__Dataset records__:
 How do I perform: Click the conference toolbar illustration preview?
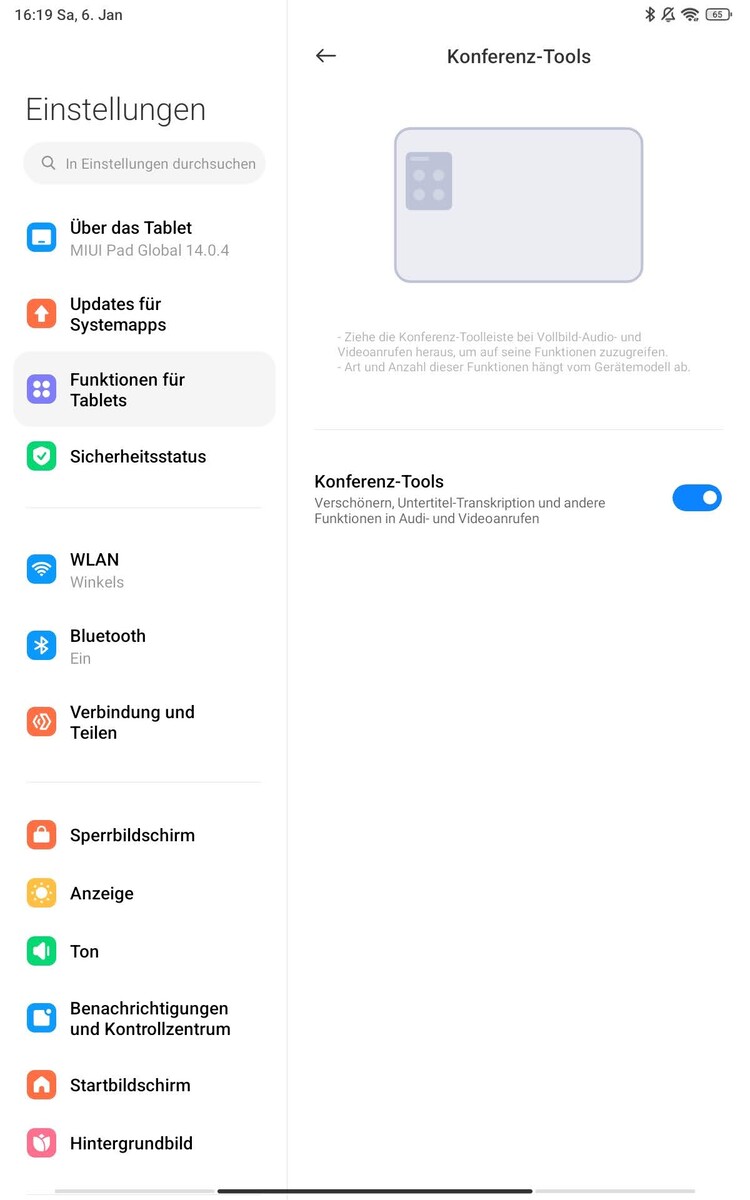pyautogui.click(x=518, y=205)
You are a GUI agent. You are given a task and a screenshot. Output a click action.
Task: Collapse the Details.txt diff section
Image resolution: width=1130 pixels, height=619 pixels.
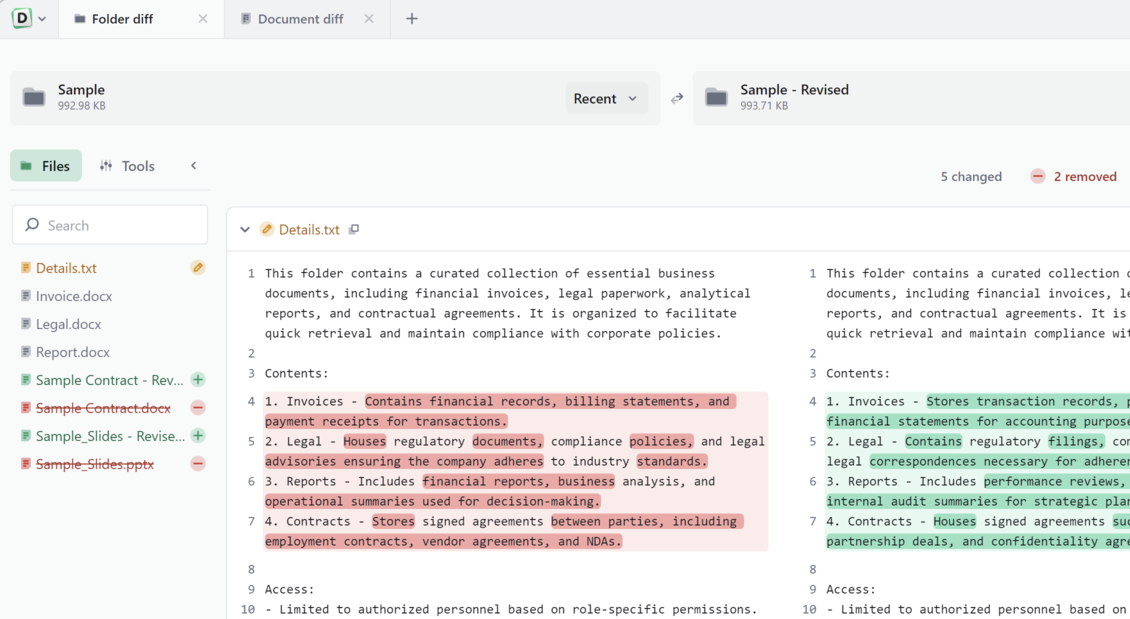click(x=245, y=230)

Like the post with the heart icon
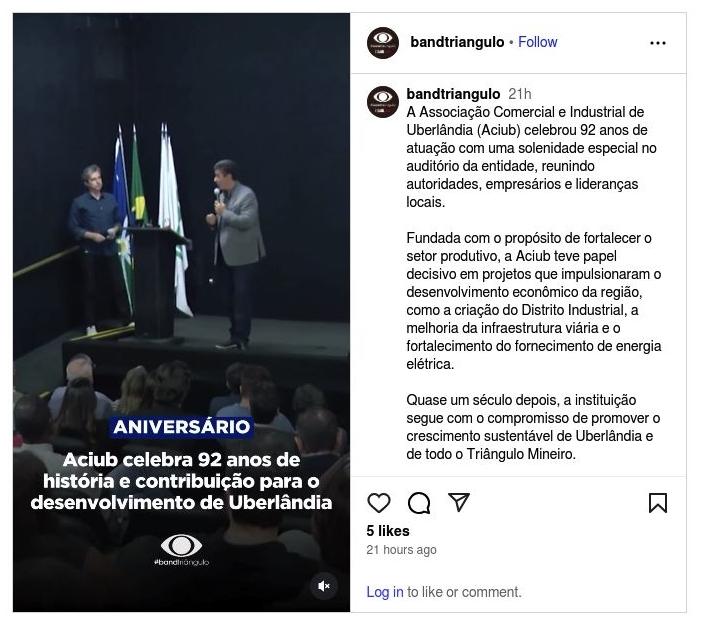[378, 502]
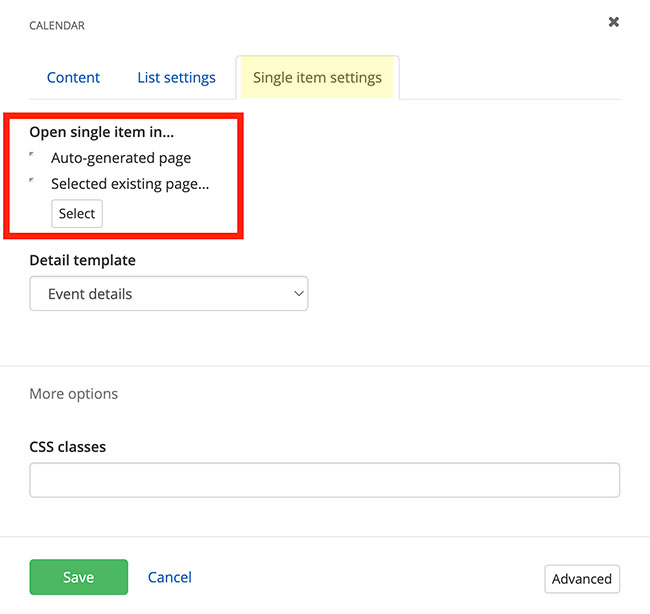Close the Calendar dialog with the X
The height and width of the screenshot is (614, 650).
[614, 22]
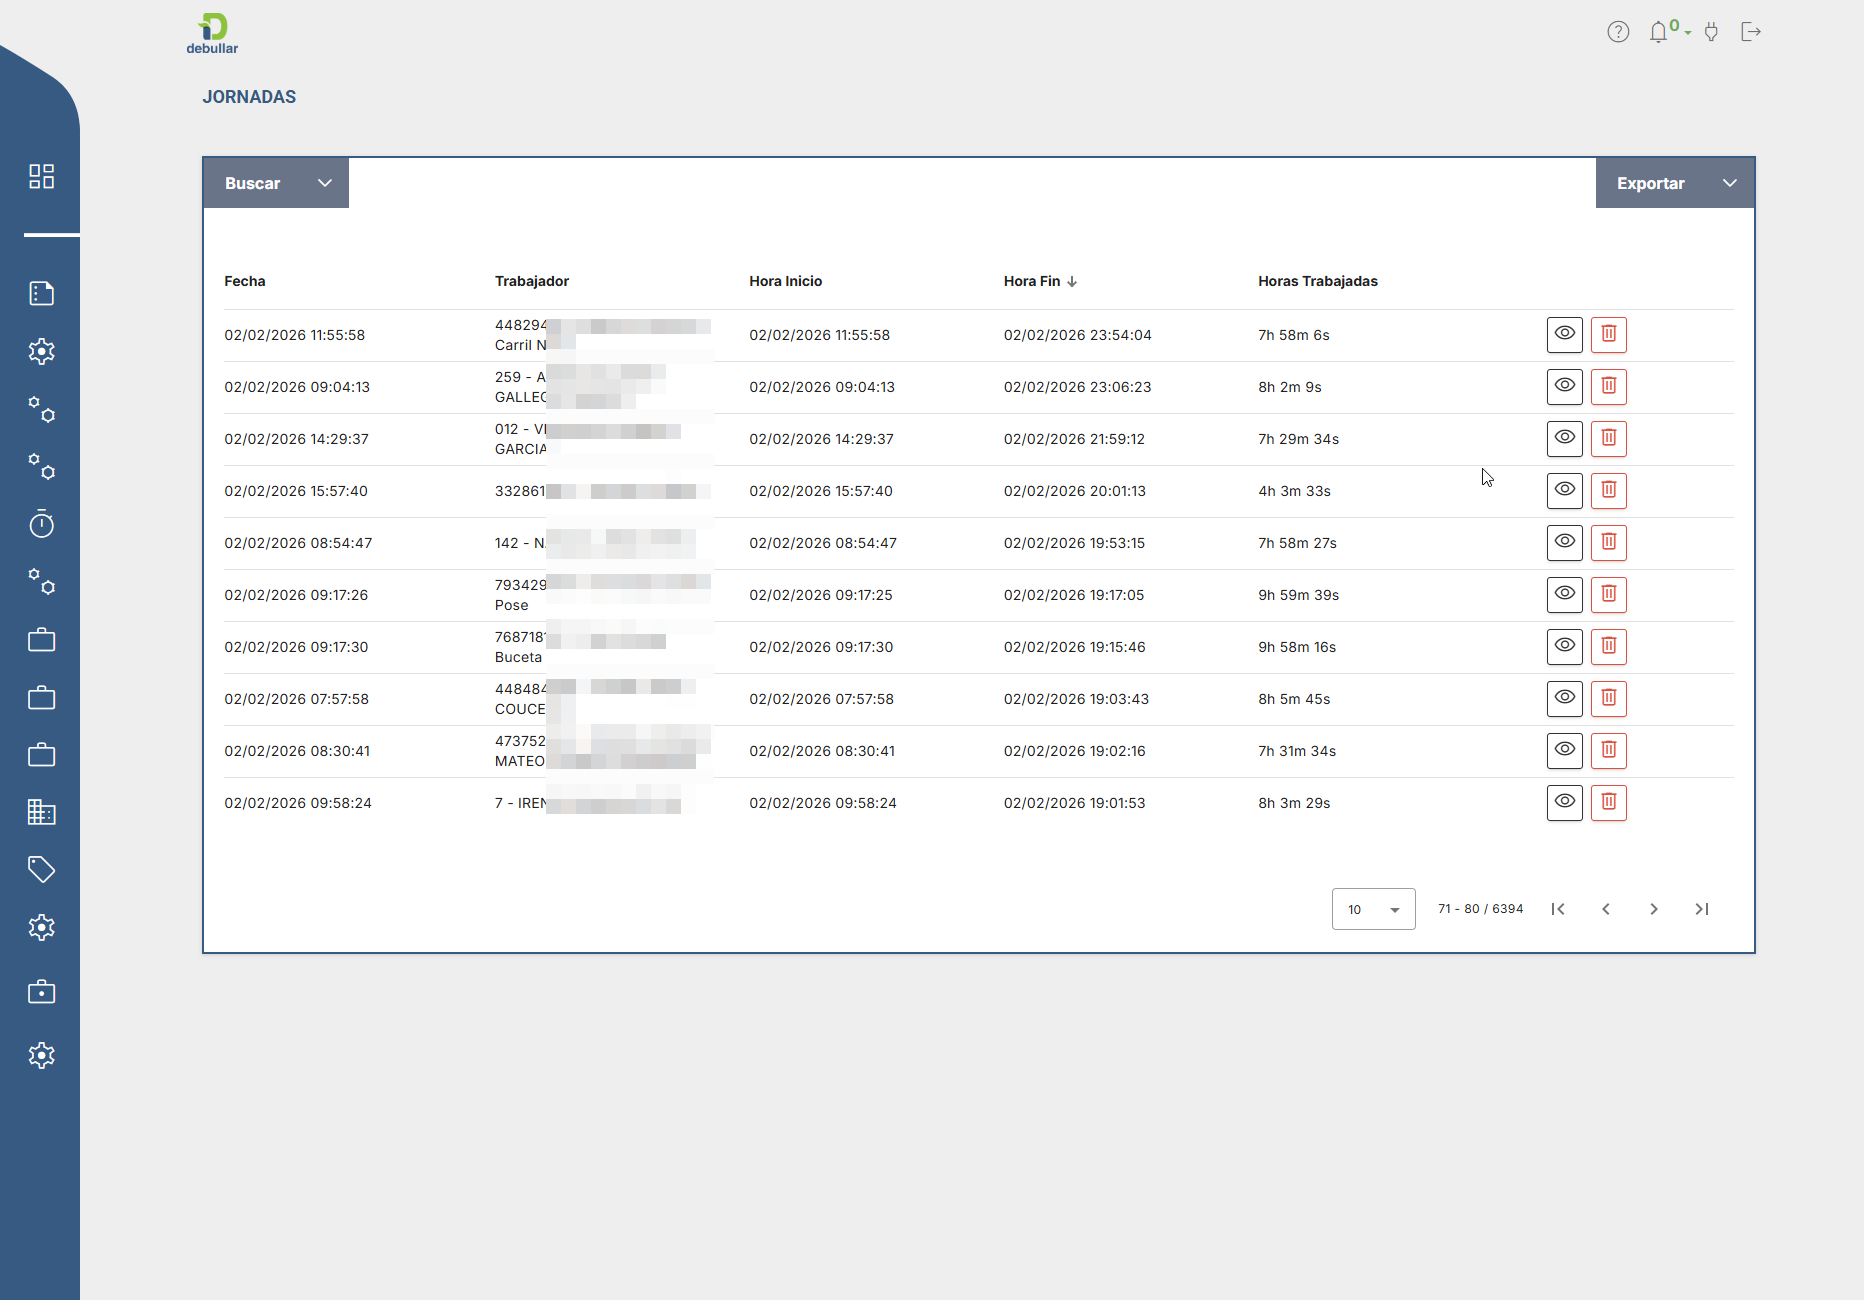Open the dashboard grid icon in sidebar
This screenshot has width=1864, height=1300.
click(x=41, y=177)
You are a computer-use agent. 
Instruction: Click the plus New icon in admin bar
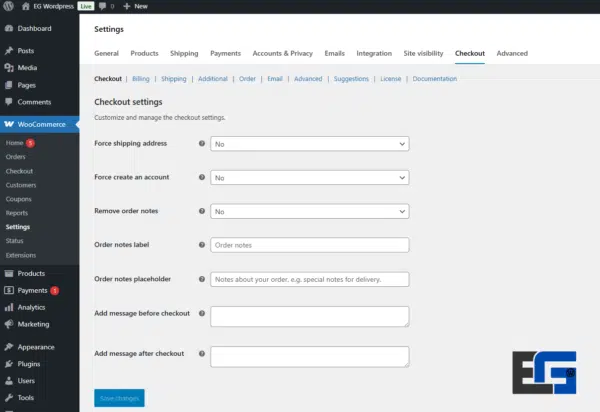[126, 6]
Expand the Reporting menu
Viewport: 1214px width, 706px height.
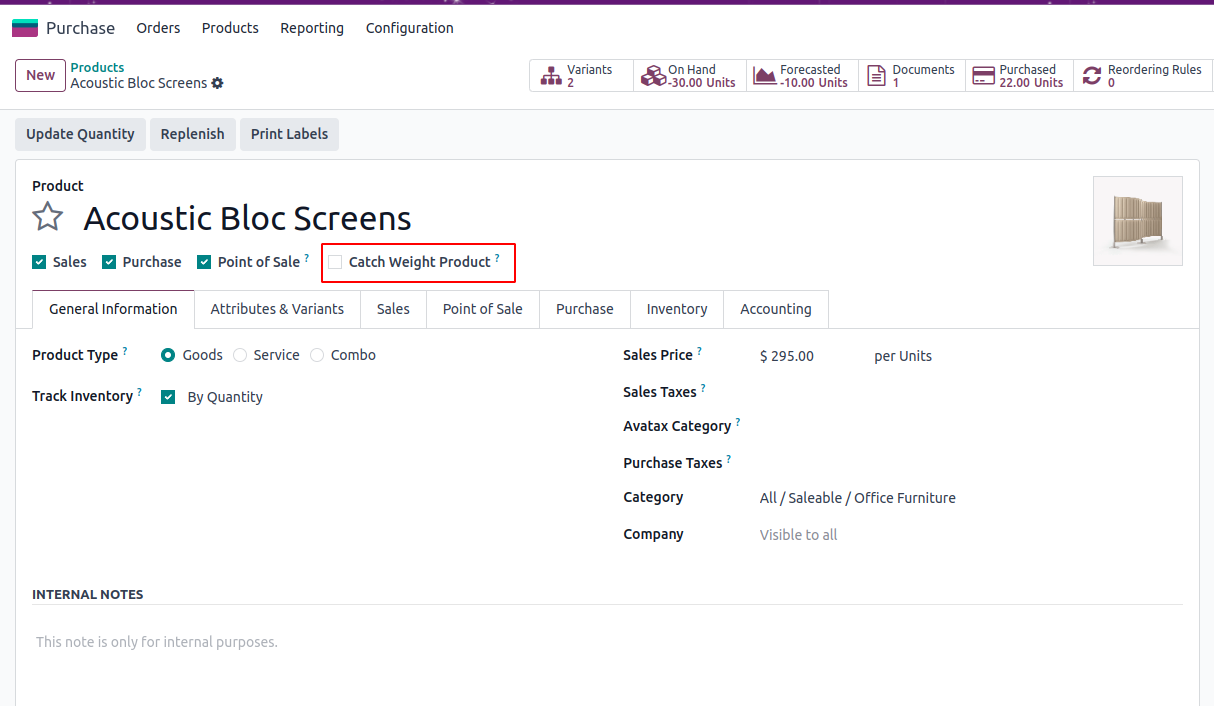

__Work order__: Return all lines from the data that include the string "agent".

__Result__:
You are a GUI agent. You are given a task and a screenshot. Output a click action.
You are a computer-use agent. 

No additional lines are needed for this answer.